About

Poets Read Poetry began simply: I wanted to read more poetry and I wanted to feel less isolated while living in the country during winter. I knew Jo, and Frank and Andrew. I liked how their minds worked. I knew they were all poets, too. On a whim I phoned them and asked if they’d like to meet at my house and discuss an idea I had for a poets group. Each said “yes” almost before I’d finished the question. After the initial meeting we knew we had something good.

Our premise is simple: the four of us meet once a month for two hours. We have a topic for each meeting and each of us brings one poem with copies for all. The poem is read aloud and we discuss it for 15 minutes. We operate on a very intuitive, imaginative, free associative level. We’re neither analytic nor academic. Each month we leave time at to come up with the next theme. We also spend some time discussing where we each are in our writing lives.

Soon after the group began I decided to create a blog based on the group. I called it “Poets Read Poetry” and use the group’s poetry selections as a basis for my entries.

Poets Read Poetry Bios

Poets Read Poetry from left to right: Andrew Acciaro, Jo Pitkin, Frank Ortega and Pamela Manché Pearce. Photo: Howard Goodman.

Andrew Accario works as a bookseller. He writes poetry and reads and performs his work, hosting literary events at venues along the Hudson. Presently Andrew acts as both poet and MC for the performance troupe *The Panic Buttons.*

Frank Ortega has had work published by The Madison Review, Colorado Review, Ferro-Botanica, Seneca Review, Z Miscellaneous, Downtown, Amicus Journal, Paragraph, and most recently in the latest issue of Oberon as well as Lost Horse Press in Go to the Ruined Place, an anthology of human rights poetry. He has been awarded writing residencies at the MacDowell Colony, Edward F. Albee Foundation, Karolyi Foundation (France), Dorland Mountain and Millay Colony for the Arts, and a Poetry Fellowship from The New York Foundation for the Arts. He has read in New York City at the Poetry Society of America, Knitting Factory, New York Public Library, Brecht Forum, CB’s 313 and Barrow Street Poets. His most recent performance reading s were “Fifty States,” at Cornelia Street Café (NYC) and “Louisiana Voices” at Time and Space Limited (Hudson, NY) and he was recently awarded a performance grant from Poets & Writers, Inc. In March he was invited to London as Commendation Winner in the annual contest sponsored by The Poetry Society of the United Kingdom.
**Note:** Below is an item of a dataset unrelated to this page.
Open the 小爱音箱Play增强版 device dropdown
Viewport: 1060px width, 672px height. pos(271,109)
For Pamela Manché Pearce, William James best describes her adolescent experience: “Most of us can remember the strangely moving power of passages in certain poems read when we were young, irrational doorways as they were through which the mystery of fact, the wildness and the pang of life stole our hearts and thrilled them,” and she has never lost, also in the words of James, her “mystical susceptibility.” Over the decades she has published in many genres: poetry; essay; short story; memoir; review; interview and journalism, both in the United States and internationally. Pamela Manché Pearce, former Director of Events and Publicity for PEN American Center, the international organization of literary writers, reflects proudly on her 15 years with the organization and her production of more than 200 literary events.
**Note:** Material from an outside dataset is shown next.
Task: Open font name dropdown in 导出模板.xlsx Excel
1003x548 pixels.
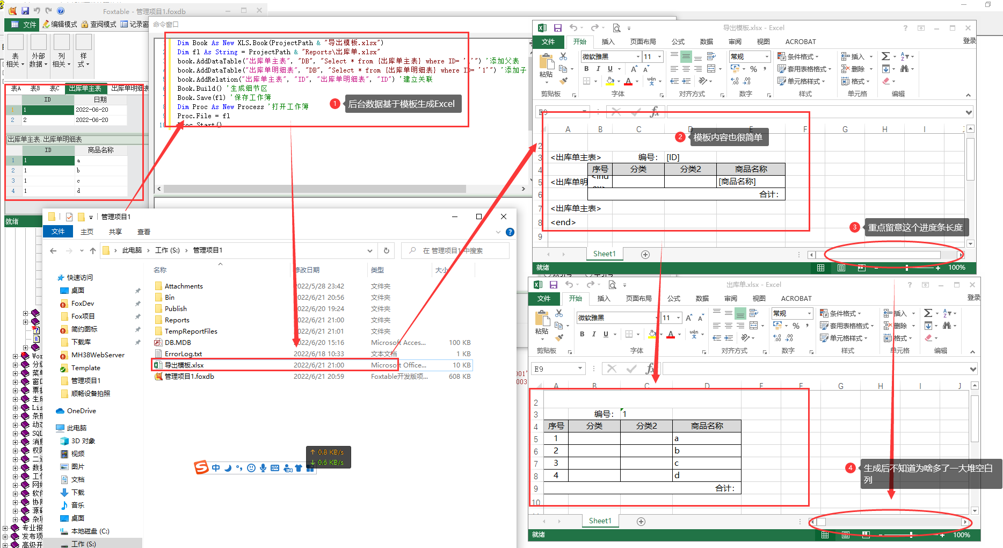Action: [638, 57]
Jo Pitkin holds an M.F.A. from the Writers’ Workshop at the University of Iowa. She is the author of The Measure (Finishing Line Press), and her poems have been published in Ironwood, Quarterly West, Nimrod International Journal, Vanguard Voices of the Hudson Valley—Poetry 2007, Riverine: An Anthology of Hudson Valley Writers, Stone Canoe, Poets for Living Waters, Universe at Your Door: The Slabsides Poets,  and other magazines and anthologies. She has won numerous awards and honors, including the Eighth Annual George A. Watrous Poetry Prize from Kirkland College, the First Annual Hudson Valley Poetry Contest, Lyra’s Fourth Annual Poetry Prize, and Third Prize in both the Connecticut River Review and Vanguard Voices of the Hudson Valley competitions.